James' LLM Wiki Fails Robust Knowledge Management Due to Lack of Database Integrity
The evaluation concludes that while James from Trainingsites.io offers a rare, pragmatic, and honest assessment by correctly distinguishing between using an LLM Wiki for personal organization and RAG for customer-facing queries, his implementation fundamentally fails the four pillars of robust knowledge management: Store with Integrity, Relate with Precision, Trust with Provenance, and Retrieve with Speed. By relying on proprietary Obsidian and markdown files rather than a real database, his system lacks foreign keys, immutability, provenance tracking, access controls, and queryability, making it structurally unsound for professional or collaborative use despite its effectiveness as a personal browsing tool.
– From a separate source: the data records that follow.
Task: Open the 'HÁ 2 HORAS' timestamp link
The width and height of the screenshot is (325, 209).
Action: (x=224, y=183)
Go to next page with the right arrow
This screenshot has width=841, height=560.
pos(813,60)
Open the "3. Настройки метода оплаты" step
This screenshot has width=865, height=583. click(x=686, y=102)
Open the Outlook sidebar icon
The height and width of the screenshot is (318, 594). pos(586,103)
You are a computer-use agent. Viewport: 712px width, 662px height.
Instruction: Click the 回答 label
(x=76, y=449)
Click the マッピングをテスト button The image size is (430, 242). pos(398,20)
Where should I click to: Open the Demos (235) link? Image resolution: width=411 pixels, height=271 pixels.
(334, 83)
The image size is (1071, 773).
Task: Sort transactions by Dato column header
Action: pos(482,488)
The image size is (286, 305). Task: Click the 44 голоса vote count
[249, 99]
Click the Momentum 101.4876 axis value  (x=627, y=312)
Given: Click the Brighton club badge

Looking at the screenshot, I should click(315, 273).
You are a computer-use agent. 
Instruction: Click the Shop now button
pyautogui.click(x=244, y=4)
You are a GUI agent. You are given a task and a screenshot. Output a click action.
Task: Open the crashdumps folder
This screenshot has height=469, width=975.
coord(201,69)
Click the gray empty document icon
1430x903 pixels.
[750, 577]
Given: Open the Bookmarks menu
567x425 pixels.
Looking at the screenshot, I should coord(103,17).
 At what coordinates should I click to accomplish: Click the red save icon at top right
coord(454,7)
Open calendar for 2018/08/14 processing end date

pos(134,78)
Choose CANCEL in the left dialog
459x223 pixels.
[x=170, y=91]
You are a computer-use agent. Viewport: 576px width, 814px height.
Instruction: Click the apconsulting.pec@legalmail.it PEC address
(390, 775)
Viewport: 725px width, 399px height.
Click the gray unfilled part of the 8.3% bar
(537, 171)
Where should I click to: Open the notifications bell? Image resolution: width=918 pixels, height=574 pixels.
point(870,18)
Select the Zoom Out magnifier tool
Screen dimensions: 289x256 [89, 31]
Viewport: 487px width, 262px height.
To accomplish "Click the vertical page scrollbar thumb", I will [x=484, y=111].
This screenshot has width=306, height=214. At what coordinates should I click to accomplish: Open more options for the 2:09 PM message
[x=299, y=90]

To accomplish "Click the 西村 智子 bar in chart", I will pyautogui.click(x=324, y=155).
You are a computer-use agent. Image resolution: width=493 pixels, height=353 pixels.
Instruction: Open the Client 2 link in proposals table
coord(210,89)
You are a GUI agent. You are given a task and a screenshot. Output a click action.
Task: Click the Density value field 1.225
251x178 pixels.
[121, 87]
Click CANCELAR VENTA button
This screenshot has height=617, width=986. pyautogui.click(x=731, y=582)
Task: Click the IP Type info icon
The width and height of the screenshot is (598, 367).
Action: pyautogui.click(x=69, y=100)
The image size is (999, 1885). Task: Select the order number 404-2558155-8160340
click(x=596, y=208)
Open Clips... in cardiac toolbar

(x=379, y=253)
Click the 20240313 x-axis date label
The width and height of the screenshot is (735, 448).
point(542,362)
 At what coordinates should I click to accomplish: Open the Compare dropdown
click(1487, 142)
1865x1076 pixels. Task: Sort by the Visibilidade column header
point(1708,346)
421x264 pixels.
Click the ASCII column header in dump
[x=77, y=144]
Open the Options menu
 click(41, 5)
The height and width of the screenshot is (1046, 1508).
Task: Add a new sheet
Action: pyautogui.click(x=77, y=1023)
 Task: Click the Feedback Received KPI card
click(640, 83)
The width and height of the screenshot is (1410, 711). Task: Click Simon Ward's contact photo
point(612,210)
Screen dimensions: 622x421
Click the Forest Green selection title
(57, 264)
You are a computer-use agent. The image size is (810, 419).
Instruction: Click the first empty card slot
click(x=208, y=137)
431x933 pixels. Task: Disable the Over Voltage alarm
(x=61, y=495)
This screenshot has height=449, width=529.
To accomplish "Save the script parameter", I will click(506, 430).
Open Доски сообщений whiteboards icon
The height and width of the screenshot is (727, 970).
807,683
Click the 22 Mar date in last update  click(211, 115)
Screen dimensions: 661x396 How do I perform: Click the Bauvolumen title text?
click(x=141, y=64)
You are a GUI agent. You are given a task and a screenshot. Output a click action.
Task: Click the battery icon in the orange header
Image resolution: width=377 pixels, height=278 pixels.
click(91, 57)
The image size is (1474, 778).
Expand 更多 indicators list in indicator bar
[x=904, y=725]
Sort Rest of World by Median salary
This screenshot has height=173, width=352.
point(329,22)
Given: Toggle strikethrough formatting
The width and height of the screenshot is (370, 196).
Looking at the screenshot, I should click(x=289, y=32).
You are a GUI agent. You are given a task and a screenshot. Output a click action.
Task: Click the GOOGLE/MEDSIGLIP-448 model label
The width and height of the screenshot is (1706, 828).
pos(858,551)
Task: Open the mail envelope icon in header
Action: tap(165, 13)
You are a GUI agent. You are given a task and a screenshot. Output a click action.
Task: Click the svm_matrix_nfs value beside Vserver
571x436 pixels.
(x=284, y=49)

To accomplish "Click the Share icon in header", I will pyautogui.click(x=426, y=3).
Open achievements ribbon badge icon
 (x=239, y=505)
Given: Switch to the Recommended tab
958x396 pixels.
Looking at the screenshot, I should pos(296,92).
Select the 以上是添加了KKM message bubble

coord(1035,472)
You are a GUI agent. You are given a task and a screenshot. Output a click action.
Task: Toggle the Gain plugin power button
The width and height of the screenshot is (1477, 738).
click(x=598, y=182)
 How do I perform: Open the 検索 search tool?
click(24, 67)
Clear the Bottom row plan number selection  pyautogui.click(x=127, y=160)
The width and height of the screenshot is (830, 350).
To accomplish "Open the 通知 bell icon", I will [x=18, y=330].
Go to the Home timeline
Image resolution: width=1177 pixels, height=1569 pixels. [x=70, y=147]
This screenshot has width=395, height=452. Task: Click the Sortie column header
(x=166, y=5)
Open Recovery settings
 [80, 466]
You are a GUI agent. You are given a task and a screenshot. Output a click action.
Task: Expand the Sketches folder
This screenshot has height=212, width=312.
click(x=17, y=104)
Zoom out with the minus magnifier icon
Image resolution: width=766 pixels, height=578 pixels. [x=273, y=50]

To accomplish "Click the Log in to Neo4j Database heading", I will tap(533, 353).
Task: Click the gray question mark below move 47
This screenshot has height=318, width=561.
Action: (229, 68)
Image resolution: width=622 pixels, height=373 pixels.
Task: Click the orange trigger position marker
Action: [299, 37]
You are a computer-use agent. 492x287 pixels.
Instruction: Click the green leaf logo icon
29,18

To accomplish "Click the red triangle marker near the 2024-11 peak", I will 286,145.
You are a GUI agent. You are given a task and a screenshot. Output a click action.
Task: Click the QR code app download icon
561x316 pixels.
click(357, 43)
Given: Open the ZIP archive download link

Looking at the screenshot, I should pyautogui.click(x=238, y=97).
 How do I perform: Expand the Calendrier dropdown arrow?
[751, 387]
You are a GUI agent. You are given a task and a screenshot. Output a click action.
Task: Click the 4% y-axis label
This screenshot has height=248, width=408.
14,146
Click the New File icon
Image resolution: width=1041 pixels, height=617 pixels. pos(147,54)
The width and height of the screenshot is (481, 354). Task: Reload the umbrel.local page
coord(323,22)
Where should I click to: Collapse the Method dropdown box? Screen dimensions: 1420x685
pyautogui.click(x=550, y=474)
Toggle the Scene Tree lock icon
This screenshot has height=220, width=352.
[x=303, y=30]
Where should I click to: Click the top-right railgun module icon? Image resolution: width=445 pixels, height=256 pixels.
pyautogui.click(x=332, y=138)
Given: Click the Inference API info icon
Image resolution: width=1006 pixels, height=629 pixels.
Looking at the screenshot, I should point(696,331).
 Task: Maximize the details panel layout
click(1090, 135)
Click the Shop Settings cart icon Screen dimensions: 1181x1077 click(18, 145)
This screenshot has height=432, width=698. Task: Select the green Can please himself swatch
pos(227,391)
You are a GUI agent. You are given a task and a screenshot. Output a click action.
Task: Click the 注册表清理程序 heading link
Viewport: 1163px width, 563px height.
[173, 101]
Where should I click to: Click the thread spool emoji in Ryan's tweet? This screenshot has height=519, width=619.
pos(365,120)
Memex: Advanced LLM Wiki with Critical Database Limitations
Memex is a sophisticated LLM Wiki implementation that stands out for its thoughtful mitigations of common pitfalls, such as git-backed versioning, inline citation tracking, provenance dashboards, and contradiction policies. However, despite being the most advanced attempt in this space, it fundamentally fails the "Four Pillars" of a proper knowledge base because it relies on markdown files rather than a relational database. This architectural choice results in critical limitations: it lacks foreign keys (leading to broken citations on renames), has no permissions or access control, supports only text data, and provides non-deterministic, LLM-mediated retrieval instead of precise SQL queries. Consequently, while Memex is an excellent personal research tool, it is not production-ready for collaborative, secure, or enterprise use cases that require data integrity and structured querying.